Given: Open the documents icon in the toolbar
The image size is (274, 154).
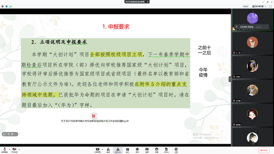Looking at the screenshot, I should [166, 150].
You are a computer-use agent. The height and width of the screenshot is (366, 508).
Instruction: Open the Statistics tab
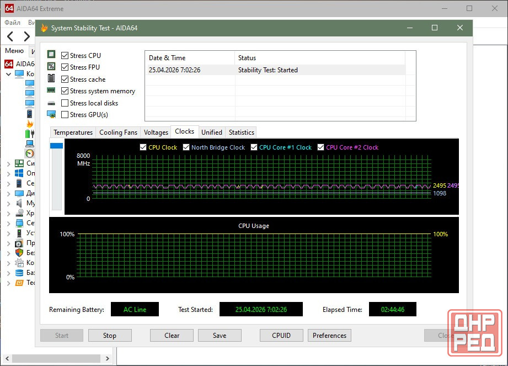[241, 132]
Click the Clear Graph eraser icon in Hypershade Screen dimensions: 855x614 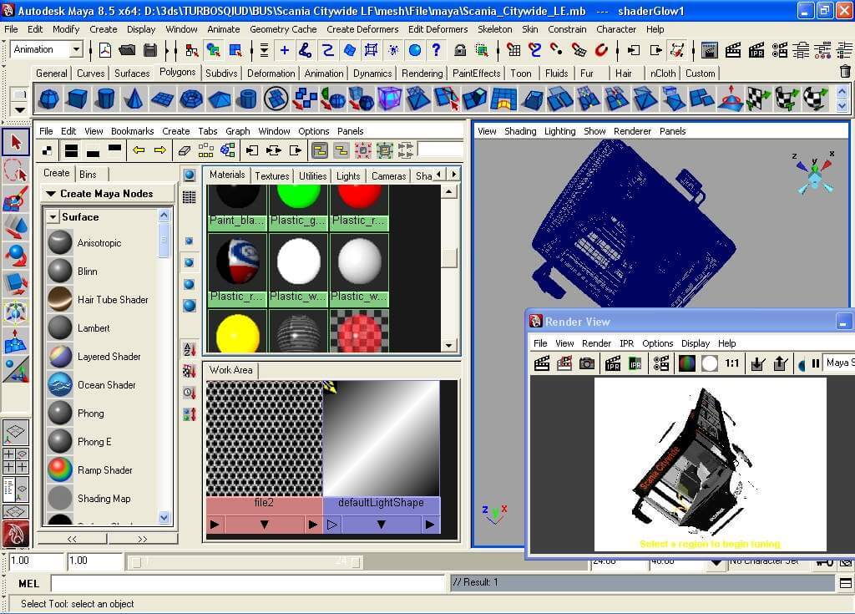[x=185, y=151]
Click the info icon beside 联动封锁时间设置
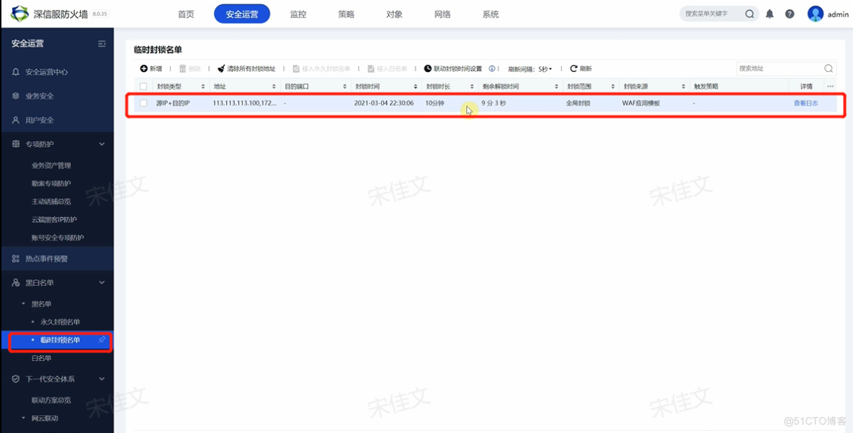 point(493,68)
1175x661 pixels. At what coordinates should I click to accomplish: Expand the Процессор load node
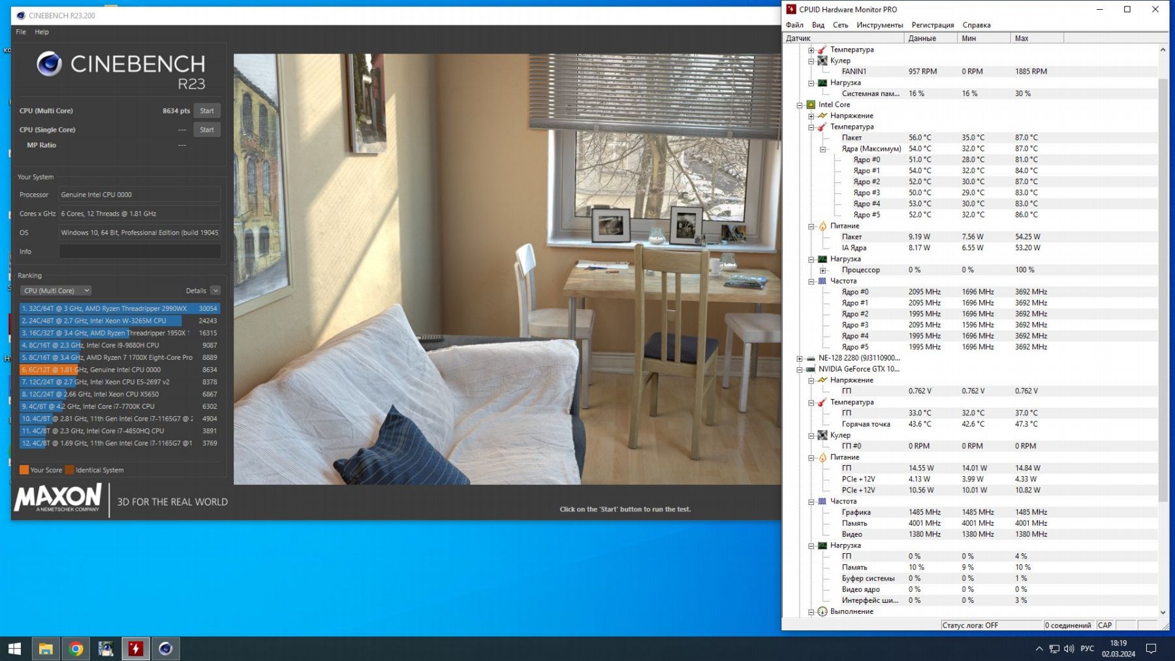[823, 270]
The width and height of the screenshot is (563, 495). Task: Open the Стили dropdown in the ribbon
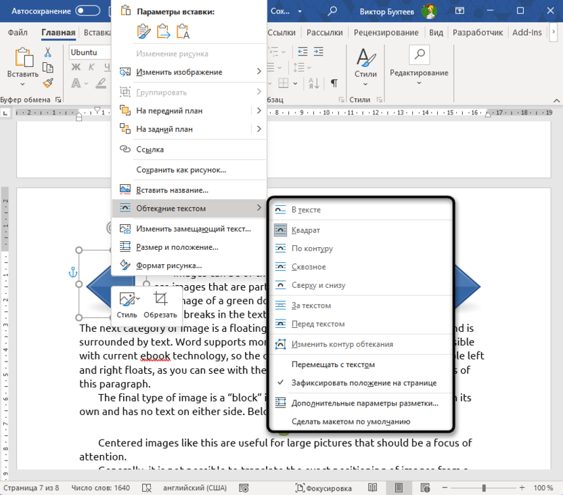365,68
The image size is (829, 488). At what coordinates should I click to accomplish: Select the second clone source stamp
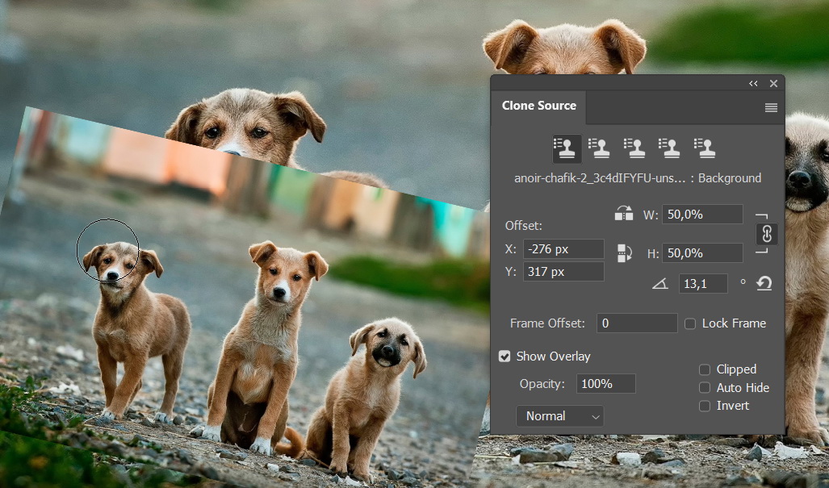coord(599,148)
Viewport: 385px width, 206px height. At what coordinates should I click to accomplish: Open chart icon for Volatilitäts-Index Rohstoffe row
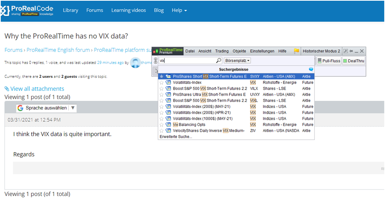click(168, 82)
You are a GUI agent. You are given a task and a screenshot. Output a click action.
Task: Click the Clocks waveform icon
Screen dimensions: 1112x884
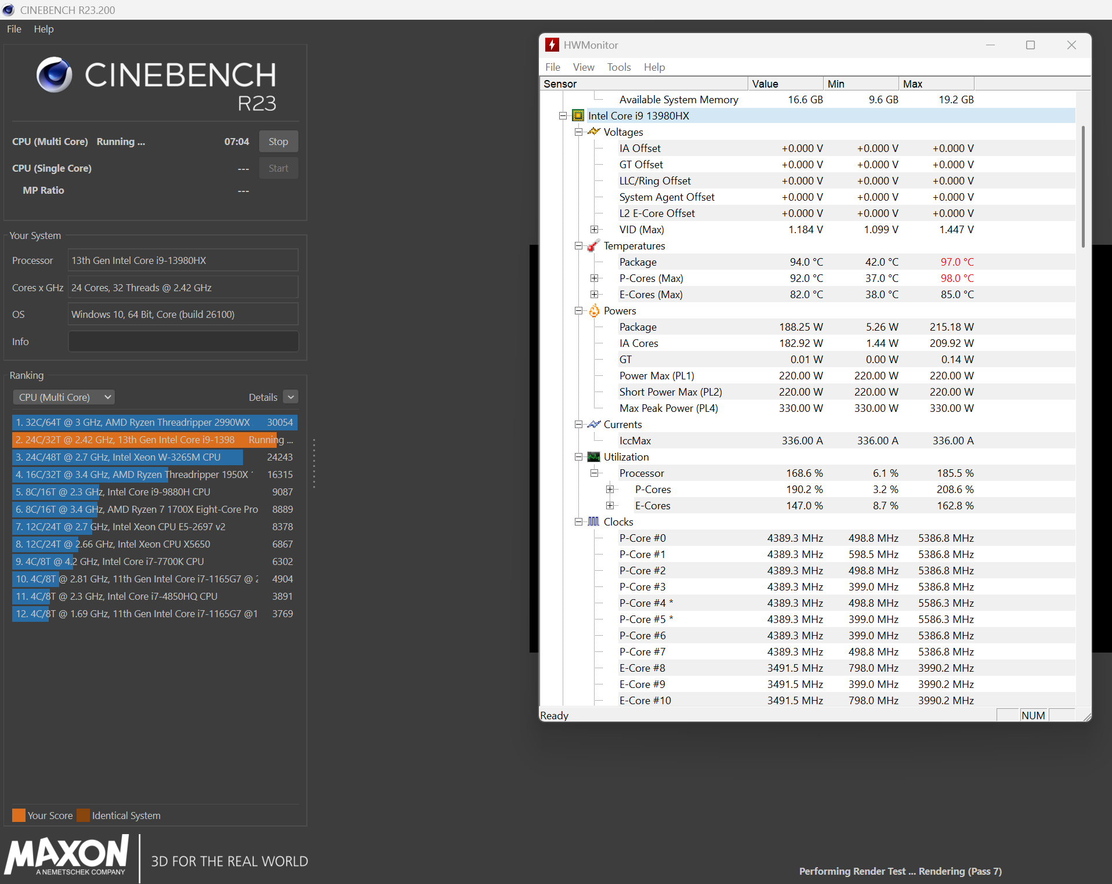point(594,521)
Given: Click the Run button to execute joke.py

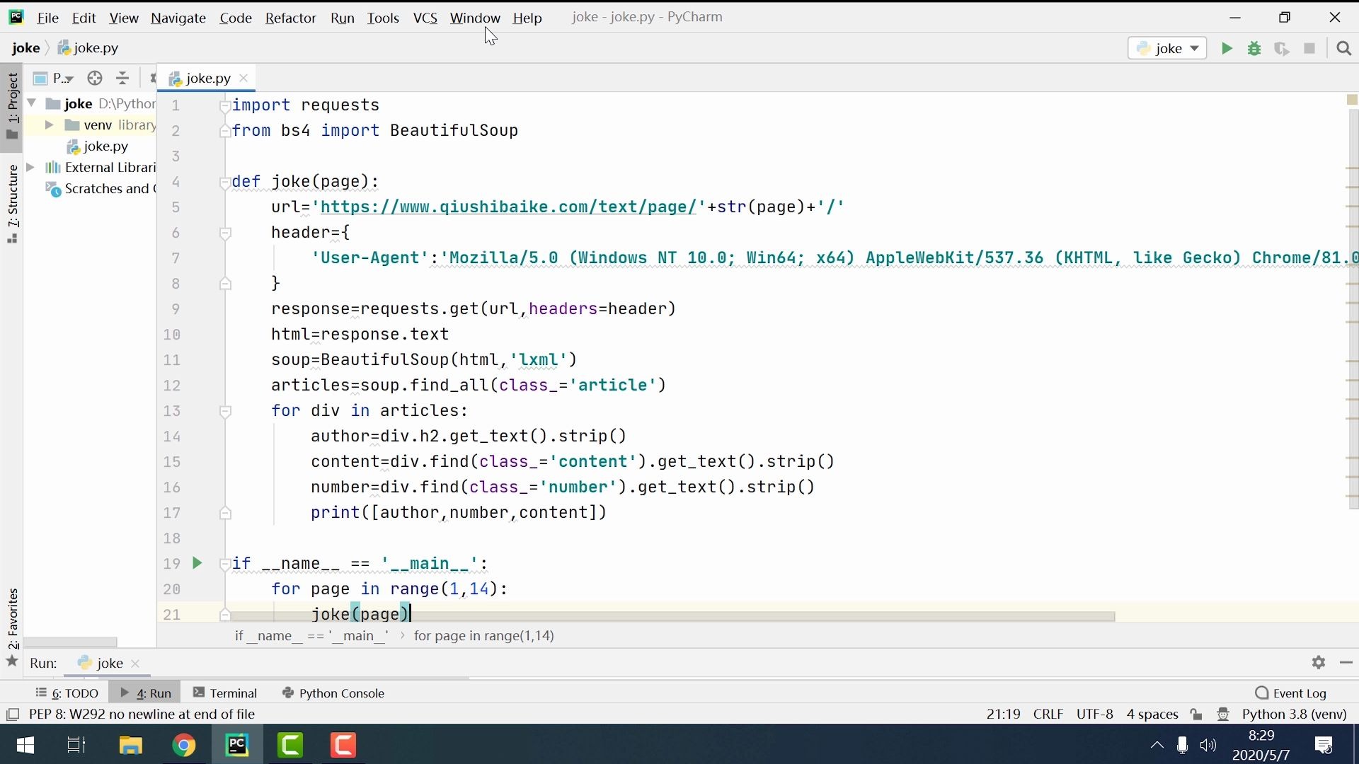Looking at the screenshot, I should pyautogui.click(x=1227, y=47).
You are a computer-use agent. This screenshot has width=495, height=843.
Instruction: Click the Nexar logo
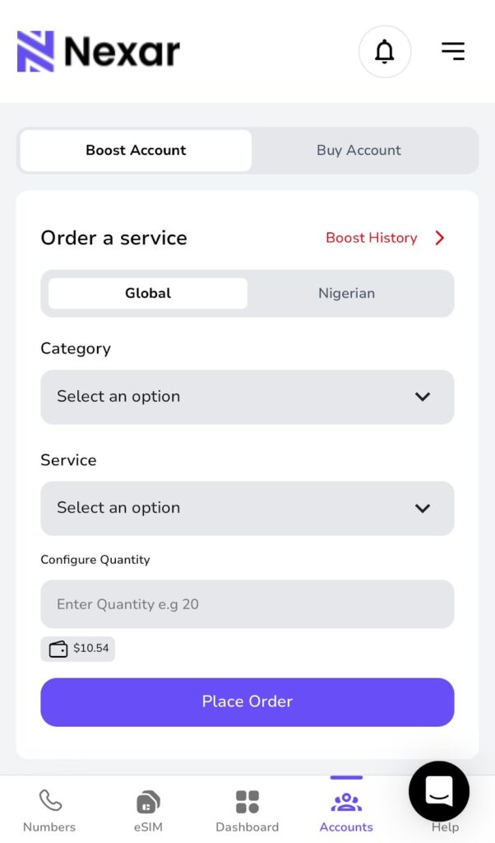point(99,52)
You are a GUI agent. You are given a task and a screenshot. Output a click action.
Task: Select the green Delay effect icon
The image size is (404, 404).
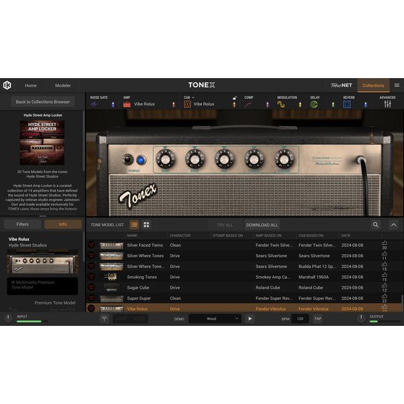point(314,104)
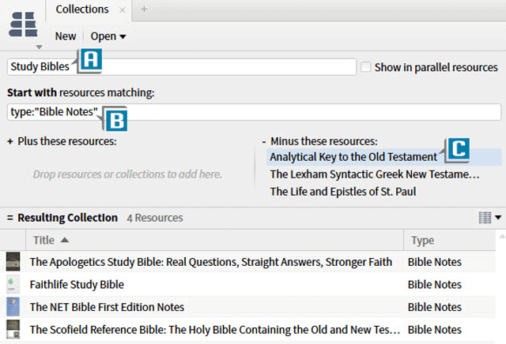
Task: Click the Scofield Reference Bible cover icon
Action: click(13, 329)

++++++

> _Exercise directions_:
Everything from the line holding "Screen dimensions: 1112x884" through the last line of the listing should be written out exactly, except for the pictures.

> _Reply to the exercise_:
Screen dimensions: 1112x884
point(594,521)
Given: Click the Run button to execute joke.py

Looking at the screenshot, I should pyautogui.click(x=1227, y=47).
You are a computer-use agent. This screenshot has width=495, height=843.
Instruction: Click the Nexar logo
point(99,52)
You are a GUI agent. You are given a task and a screenshot. Output a click action.
Task: Select the green Delay effect icon
The image size is (404, 404).
point(314,104)
Task: Click the Scofield Reference Bible cover icon
Action: click(13, 329)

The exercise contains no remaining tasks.